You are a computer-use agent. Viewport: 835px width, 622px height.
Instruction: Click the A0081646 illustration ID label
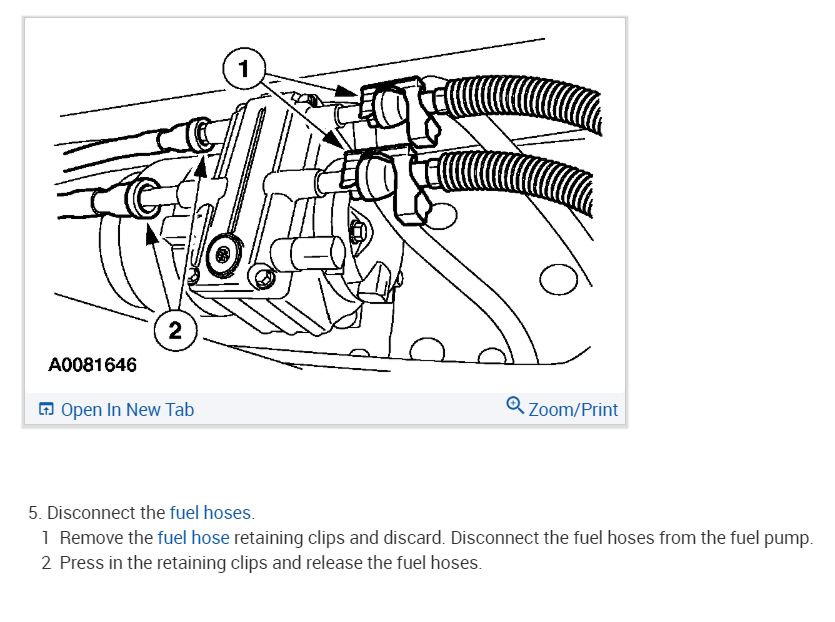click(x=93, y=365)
───
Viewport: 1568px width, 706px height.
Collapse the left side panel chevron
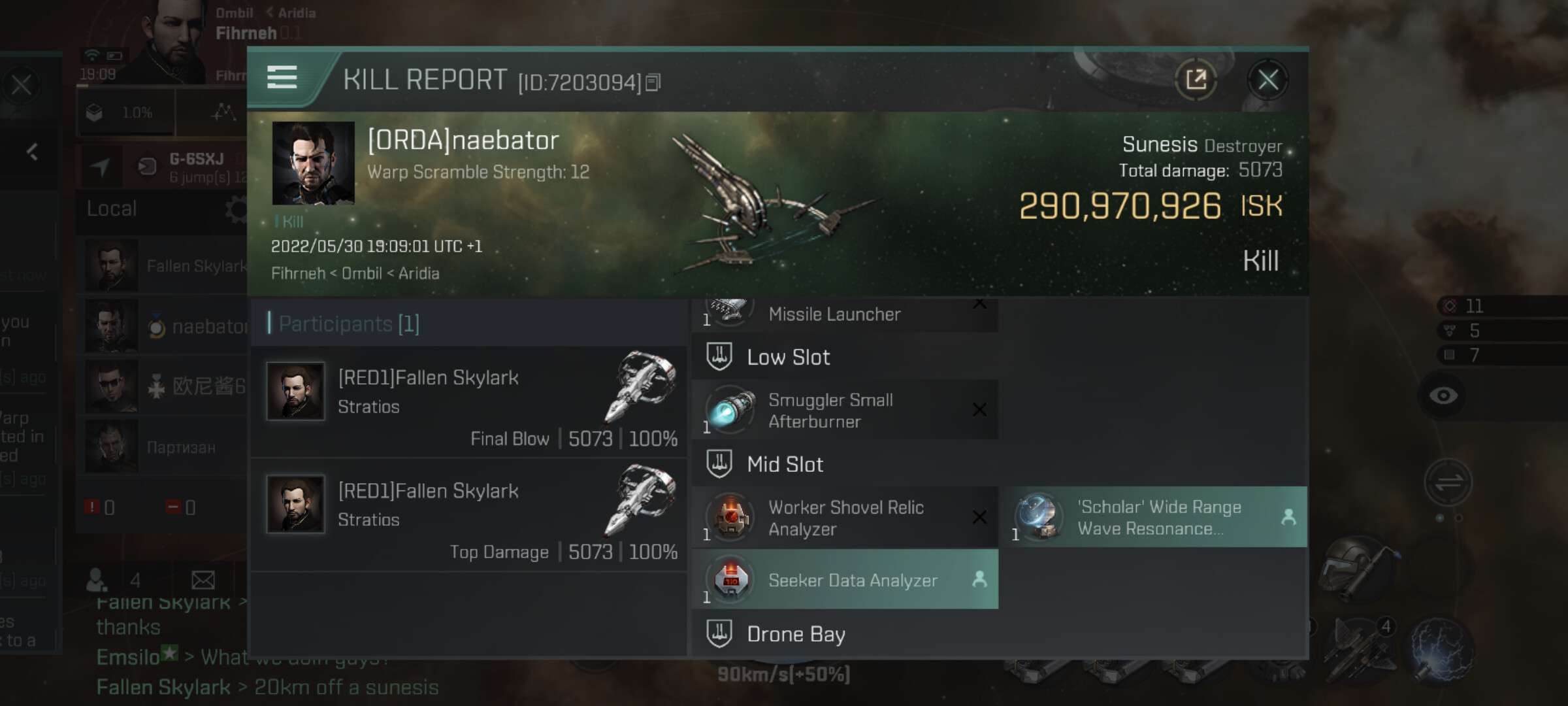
───
* [WHAT YOU WILL DO]:
For each line above that contains "width", make a copy.

* [OUTPUT FOR THIS EXERCISE]:
You are a computer-use agent. Viewport: 835px width, 622px height.
Viewport: 1568px width, 706px height.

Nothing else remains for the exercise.